Looking Back 30 Years Ago
Way back in our October 1989 issue, we took a hard look at the rise of elevated-chainstay bikes, a trend that was catching on big 30 years ago. Future MBA editor Richard Cunningham had kicked off the movement with his elevated-chainstay Nishiki Alien, which proved so popular that other brands jumped on board the design trend.
One of our best articles that month was a special feature on how to improve your cornering skills. The legendary John Tomac gave us 10 tips that formed the heart and soul of the article. What’s especially interesting now is that we revealed that John Tomac rode a motocross bike a lot in those days during the winter months to sharpen his riding skills, finding that the higher speeds of the motocross bike helped improve his ability on his mountain bike. “The Tomes” even showed up on a motocross bike in two of the photos in our article.

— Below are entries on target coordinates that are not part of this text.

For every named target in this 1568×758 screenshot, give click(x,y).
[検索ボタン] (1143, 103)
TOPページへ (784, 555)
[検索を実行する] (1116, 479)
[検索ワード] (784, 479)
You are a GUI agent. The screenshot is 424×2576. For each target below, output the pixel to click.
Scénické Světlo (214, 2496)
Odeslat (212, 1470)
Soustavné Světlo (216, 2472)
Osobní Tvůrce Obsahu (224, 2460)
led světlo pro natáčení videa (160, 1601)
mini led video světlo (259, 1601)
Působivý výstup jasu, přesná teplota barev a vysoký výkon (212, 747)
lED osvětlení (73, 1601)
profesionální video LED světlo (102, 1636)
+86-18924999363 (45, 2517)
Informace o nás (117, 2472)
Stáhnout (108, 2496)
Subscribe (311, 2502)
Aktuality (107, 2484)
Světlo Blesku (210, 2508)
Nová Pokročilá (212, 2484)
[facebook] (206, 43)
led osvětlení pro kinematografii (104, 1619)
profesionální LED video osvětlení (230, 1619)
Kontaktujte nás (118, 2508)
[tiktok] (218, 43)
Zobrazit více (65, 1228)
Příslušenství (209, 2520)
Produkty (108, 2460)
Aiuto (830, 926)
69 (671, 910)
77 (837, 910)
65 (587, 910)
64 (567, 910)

Tomac’s skills on motocross bikes would later be passed on to his son Eli, who is now a motocross superstar. Eli was born three years later, in November 1992.
Here are some of John Tomac’s cornering tips from 1989: (1) Relax your upper body. (2) Brake before you enter the corner. (3) Look down the trail, keeping your gaze about 50 feet in front of you. (4) Keep your inside pedal up when you enter a corner. (5) Put pressure on the outside pedal. (6) When you corner at high speeds, don’t turn the bars. Lean the bike over and let the lean do the cornering for you. (7) Don’t pedal in the corners. Pedaling in turns is the biggest cause of crashes. (8) Downshift before a turn so you don’t stall out when you go to exit the corner. (9) Choose a line through a turn that will set you up for the next corner, then glide through the corners. (10) Use the bars to hold onto, not to steer, except for emergency moves or turning around in box canyons.
LOOKING BACK 20 YEARS
Our October 1999 issue offered a look at some of the bikes of the year 2000. Manufacturers went out of their way to showcase the bikes that would welcome the new millennium.
On the racing front, the year 1999 saw the return of Myles Rockwell to the top of the downhill podium. We mentioned that Myles had broken both legs in a motorcycle crash in 1995. After that, it took four years for Myles to win a national-level event in the men’s downhill category. His long-awaited victory happened at the 1999 NORBA National at the Seven Springs mountain resort, 60 miles southeast of Pittsburgh, Pennsylvania. Myles would go on to win the men’s UCI Downhill World Championship for the year 2000, which is the last time a male American downhiller has won that title. The Seven Springs NORBA National event drew riders from all over the world, including Italy’s Olympic gold medalist (1996 and 2000), Paolo Pezzo, of the Gary Fisher team. Pezzo won both the women’s cross-country and short-track races in Seven Springs.
International racers also came to California for a 1999 World Cup event in Big Bear. In a stunning upset, Shaun Palmer won the downhill competition among the men after Nicolas Vouilloz crashed, ending up sixth in the finals. It was a definite disappointment for Vouilloz, who would win seven elite men’s UCI Downhill World Championship titles between 1995 and 2002, losing to Myles Rockwell in the year 2000. On the women’s front, Missy Giove would win the women’s downhill at Big Bear, defeating Anne-Caroline Chausson, who won a total of nine Elite Women’s Downhill World Championship titles between 1996 and 2005, losing only one year—2004—to Vanessa Quin of New Zealand.
In the realm of bikes and wheel sizes, 26-inch wheels ruled the market. Meanwhile, Toby Henderson Enterprises was becoming a key player in the business, offering T.H.E. plastic fenders to the mountain bike world to reduce the build up of mud on frames and drivetrains. Meanwhile, Rock Shox, Manitou and Marzocchi were battling for sales in the suspension-fork arena, where RockShox was the biggest player in that market.
LOOKING BACK 10 YEARS
Our October 2009 issue offered an impressive lineup of bike tests, with offerings from Trek, Specialized, Scott, Jamis, Santa Cruz and Pivot. The bike we tested from Pivot was the Mach 4 SL Carbon, a 26-inch-wheeled, 22.5-pound, full-suspension bike (weighed with Crankbrothers pedals) that showed how serious Pivot was about making highperformance, lightweight cross-country bikes. The bike cost $7695 and came with Shimano’s XTR front and rear derailleurs, a Race Face chainring set (44/32/22) and an XTR 11-34 cassette. Elsewhere in the issue we showed a spy shot of a yet-to-be-announced Pivot Mach 429.
Emily Batty, who was 21 at the time. Emily told us how she had grown up on her parents’ cattle farm in eastern Canada and had taken up mountain biking with her older brothers. By the age of 21, Emily had eclipsed her older brothers’ racing careers and was becoming a major star. Batty had just won the Sea Otter’s Short-Track Cross-Country event in the Elite Women’s ranks and had already won two World Cup races for 2009 in the U23 ranks.